* **EXERCISE GOAL**: The records under this task must be duplicated exactly.

─── SUPPLIED MATERIAL ───

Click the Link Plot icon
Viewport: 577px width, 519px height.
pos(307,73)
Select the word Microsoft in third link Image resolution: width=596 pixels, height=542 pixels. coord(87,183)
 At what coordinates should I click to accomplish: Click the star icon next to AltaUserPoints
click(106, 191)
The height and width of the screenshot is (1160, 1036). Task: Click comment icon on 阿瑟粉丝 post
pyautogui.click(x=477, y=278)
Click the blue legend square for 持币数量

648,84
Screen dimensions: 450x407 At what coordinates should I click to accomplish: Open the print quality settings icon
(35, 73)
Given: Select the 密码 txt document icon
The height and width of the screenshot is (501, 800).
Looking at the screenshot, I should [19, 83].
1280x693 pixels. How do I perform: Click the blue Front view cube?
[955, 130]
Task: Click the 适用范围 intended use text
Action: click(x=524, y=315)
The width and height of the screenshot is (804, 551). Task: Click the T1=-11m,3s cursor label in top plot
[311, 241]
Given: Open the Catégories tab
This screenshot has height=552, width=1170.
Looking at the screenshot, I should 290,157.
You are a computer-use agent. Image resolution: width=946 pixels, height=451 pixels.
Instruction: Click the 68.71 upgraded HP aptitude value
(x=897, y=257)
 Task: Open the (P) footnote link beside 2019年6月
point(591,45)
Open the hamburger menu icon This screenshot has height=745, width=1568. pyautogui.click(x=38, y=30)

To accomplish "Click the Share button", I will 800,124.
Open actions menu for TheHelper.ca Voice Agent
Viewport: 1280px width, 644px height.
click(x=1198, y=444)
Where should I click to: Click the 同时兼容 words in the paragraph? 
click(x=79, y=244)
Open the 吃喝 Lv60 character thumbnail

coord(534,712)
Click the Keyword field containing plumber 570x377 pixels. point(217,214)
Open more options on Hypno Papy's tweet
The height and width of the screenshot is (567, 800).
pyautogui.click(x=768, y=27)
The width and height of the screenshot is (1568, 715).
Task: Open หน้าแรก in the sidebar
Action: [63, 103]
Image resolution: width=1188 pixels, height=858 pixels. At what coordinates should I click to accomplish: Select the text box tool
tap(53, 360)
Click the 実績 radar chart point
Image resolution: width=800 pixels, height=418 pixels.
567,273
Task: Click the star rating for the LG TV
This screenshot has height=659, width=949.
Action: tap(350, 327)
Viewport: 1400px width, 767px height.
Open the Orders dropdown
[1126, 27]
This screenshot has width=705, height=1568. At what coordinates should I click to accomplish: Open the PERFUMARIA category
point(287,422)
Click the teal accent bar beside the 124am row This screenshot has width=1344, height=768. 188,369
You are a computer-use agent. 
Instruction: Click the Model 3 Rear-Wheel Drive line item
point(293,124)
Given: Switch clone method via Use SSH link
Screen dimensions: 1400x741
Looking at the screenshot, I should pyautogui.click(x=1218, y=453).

───

* **SOLVED EXERCISE**:
Click the Link Plot icon
Viewport: 577px width, 519px height.
pos(307,73)
Select the word Microsoft in third link Image resolution: width=596 pixels, height=542 pixels. coord(87,183)
 At what coordinates should I click to accomplish: Click the star icon next to AltaUserPoints
click(106, 191)
The height and width of the screenshot is (1160, 1036). Task: Click comment icon on 阿瑟粉丝 post
pyautogui.click(x=477, y=278)
Click the blue legend square for 持币数量

648,84
Screen dimensions: 450x407 At what coordinates should I click to accomplish: Open the print quality settings icon
(35, 73)
Given: Select the 密码 txt document icon
The height and width of the screenshot is (501, 800).
Looking at the screenshot, I should [19, 83].
1280x693 pixels. How do I perform: Click the blue Front view cube?
[955, 130]
Task: Click the 适用范围 intended use text
Action: click(x=524, y=315)
The width and height of the screenshot is (804, 551). Task: Click the T1=-11m,3s cursor label in top plot
[311, 241]
Given: Open the Catégories tab
This screenshot has height=552, width=1170.
Looking at the screenshot, I should 290,157.
You are a computer-use agent. Image resolution: width=946 pixels, height=451 pixels.
Instruction: Click the 68.71 upgraded HP aptitude value
(x=897, y=257)
 Task: Open the (P) footnote link beside 2019年6月
point(591,45)
Open the hamburger menu icon This screenshot has height=745, width=1568. pyautogui.click(x=38, y=30)

To accomplish "Click the Share button", I will 800,124.
Open actions menu for TheHelper.ca Voice Agent
Viewport: 1280px width, 644px height.
click(x=1198, y=444)
Where should I click to: Click the 同时兼容 words in the paragraph? 
click(x=79, y=244)
Open the 吃喝 Lv60 character thumbnail

coord(534,712)
Click the Keyword field containing plumber 570x377 pixels. point(217,214)
Open more options on Hypno Papy's tweet
The height and width of the screenshot is (567, 800).
pyautogui.click(x=768, y=27)
The width and height of the screenshot is (1568, 715).
Task: Open หน้าแรก in the sidebar
Action: [63, 103]
Image resolution: width=1188 pixels, height=858 pixels. At what coordinates should I click to accomplish: Select the text box tool
tap(53, 360)
Click the 実績 radar chart point
Image resolution: width=800 pixels, height=418 pixels.
567,273
Task: Click the star rating for the LG TV
This screenshot has height=659, width=949.
Action: tap(350, 327)
Viewport: 1400px width, 767px height.
Open the Orders dropdown
[1126, 27]
This screenshot has width=705, height=1568. At what coordinates should I click to accomplish: Open the PERFUMARIA category
point(287,422)
Click the teal accent bar beside the 124am row This screenshot has width=1344, height=768. 188,369
You are a computer-use agent. 
Instruction: Click the Model 3 Rear-Wheel Drive line item
point(293,124)
Given: Switch clone method via Use SSH link
Screen dimensions: 1400x741
Looking at the screenshot, I should pyautogui.click(x=1218, y=453).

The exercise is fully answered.